▶ [How to complete this task]: Please repeat, exactly as written, the line containing "The height and width of the screenshot is (784, 1549)." and every line after it through the end of the records below, leaving out any pictures.

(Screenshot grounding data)
▶
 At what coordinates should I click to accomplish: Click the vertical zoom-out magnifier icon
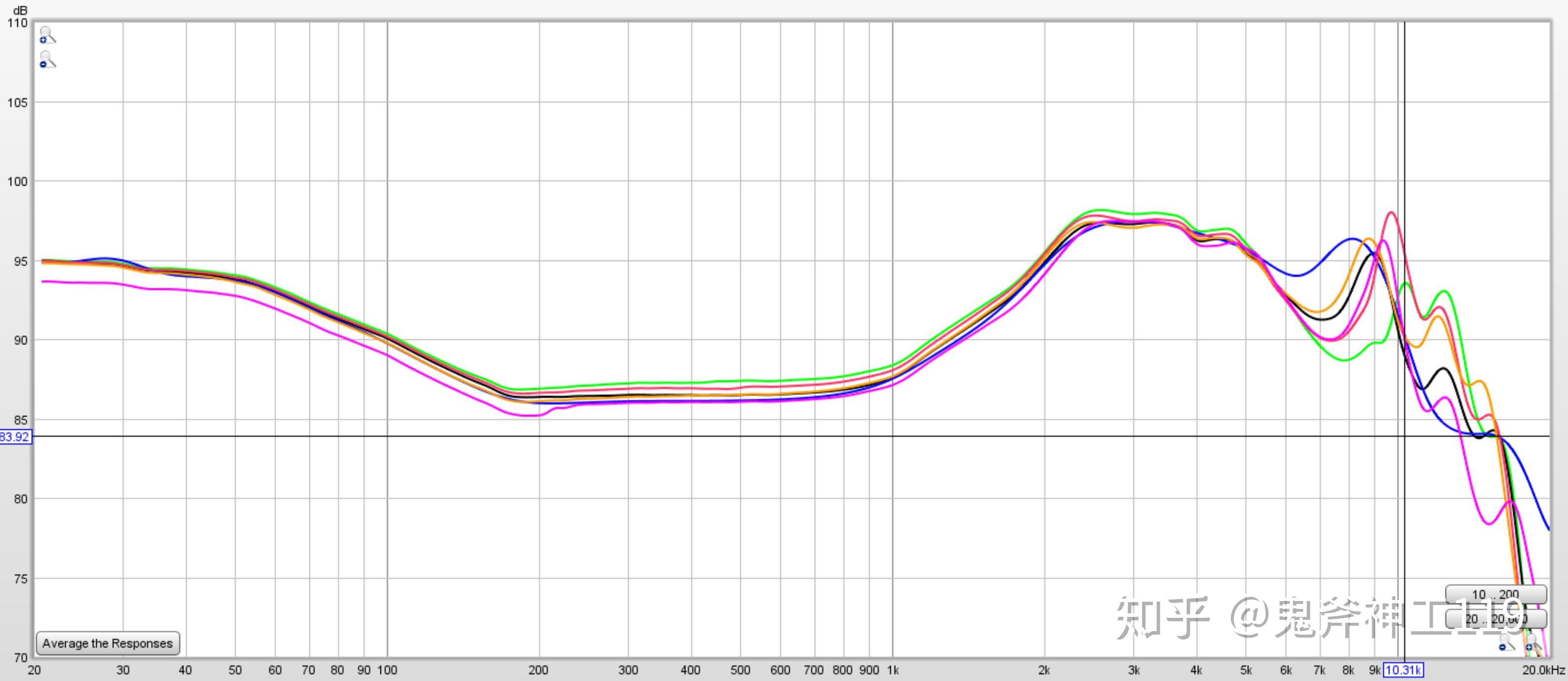(47, 60)
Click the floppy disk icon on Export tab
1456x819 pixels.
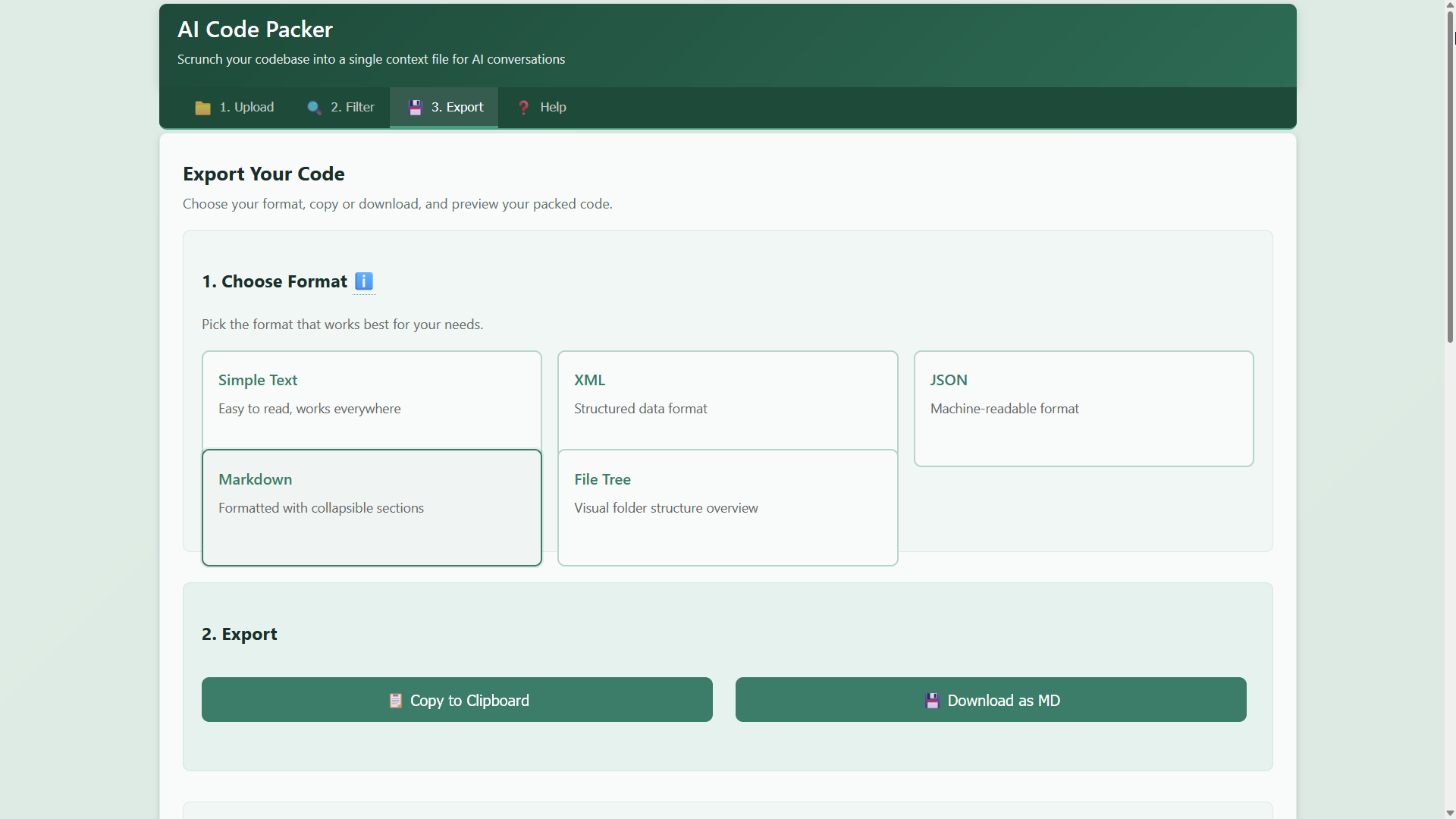pyautogui.click(x=415, y=108)
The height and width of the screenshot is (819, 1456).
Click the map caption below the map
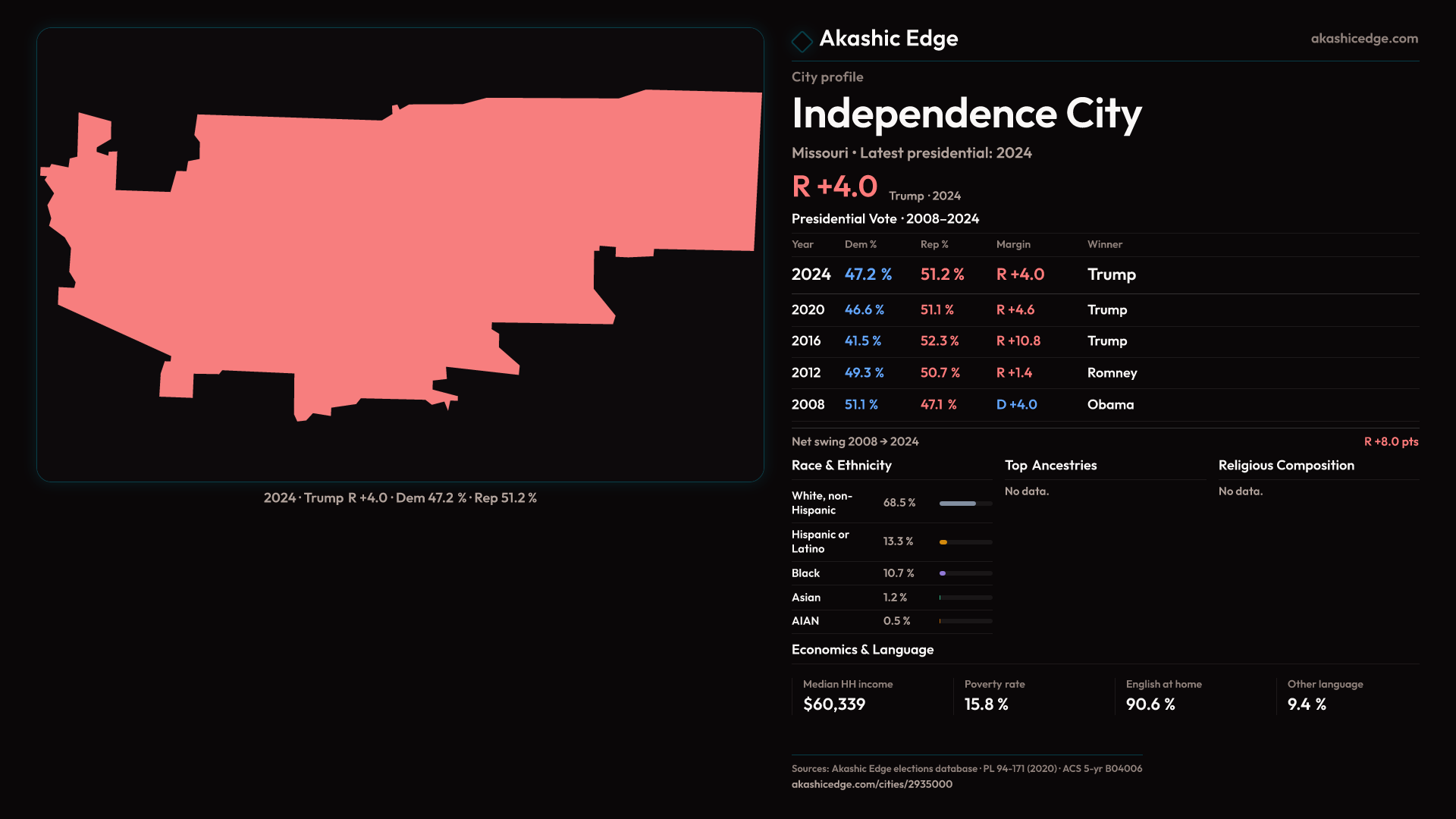click(400, 498)
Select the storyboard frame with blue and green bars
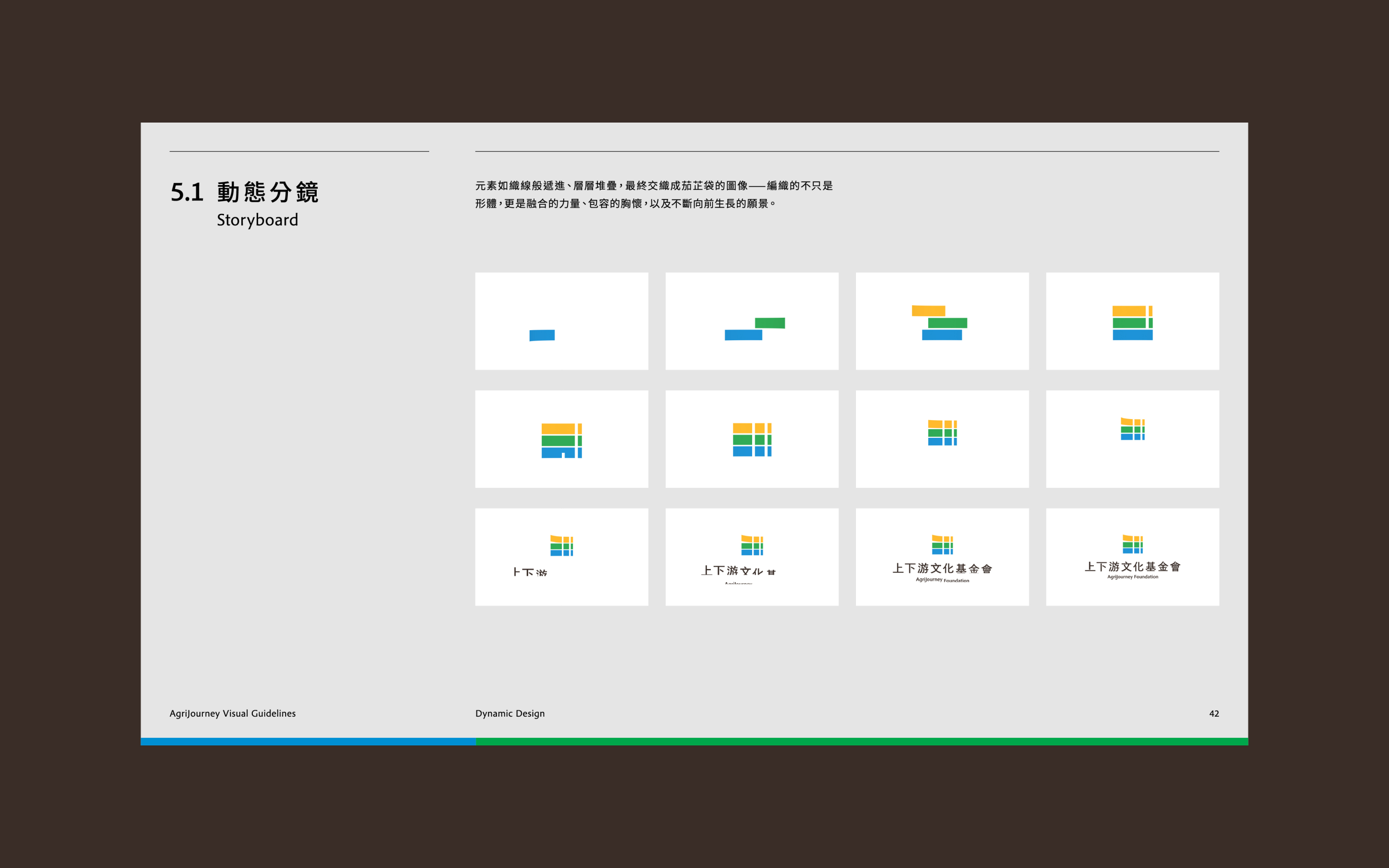Image resolution: width=1389 pixels, height=868 pixels. tap(752, 321)
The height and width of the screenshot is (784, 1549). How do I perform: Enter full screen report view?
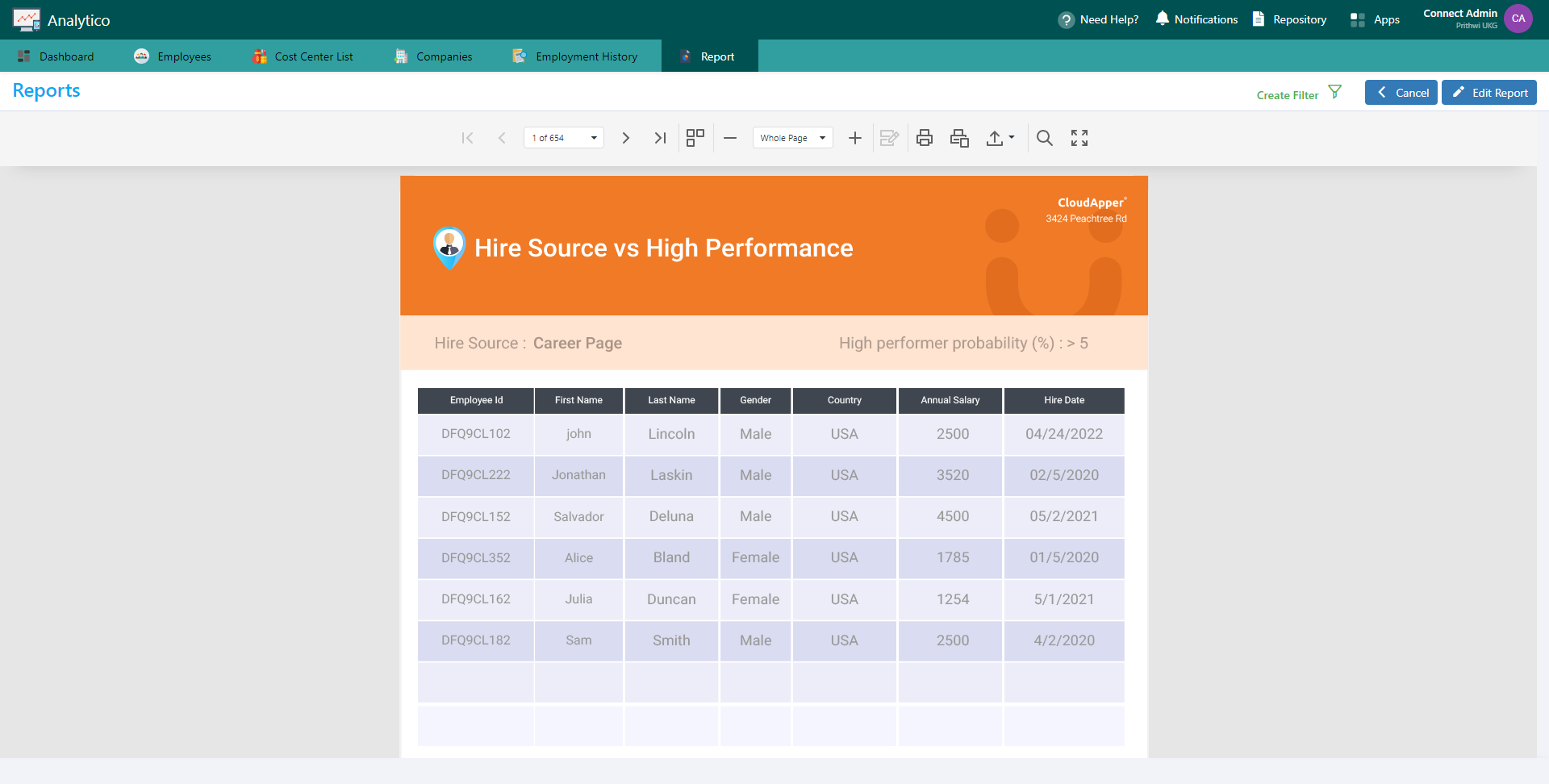point(1079,138)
◀
▶ [Task solution]:
The height and width of the screenshot is (784, 1549). How do I perform: Enter full screen report view?
point(1079,138)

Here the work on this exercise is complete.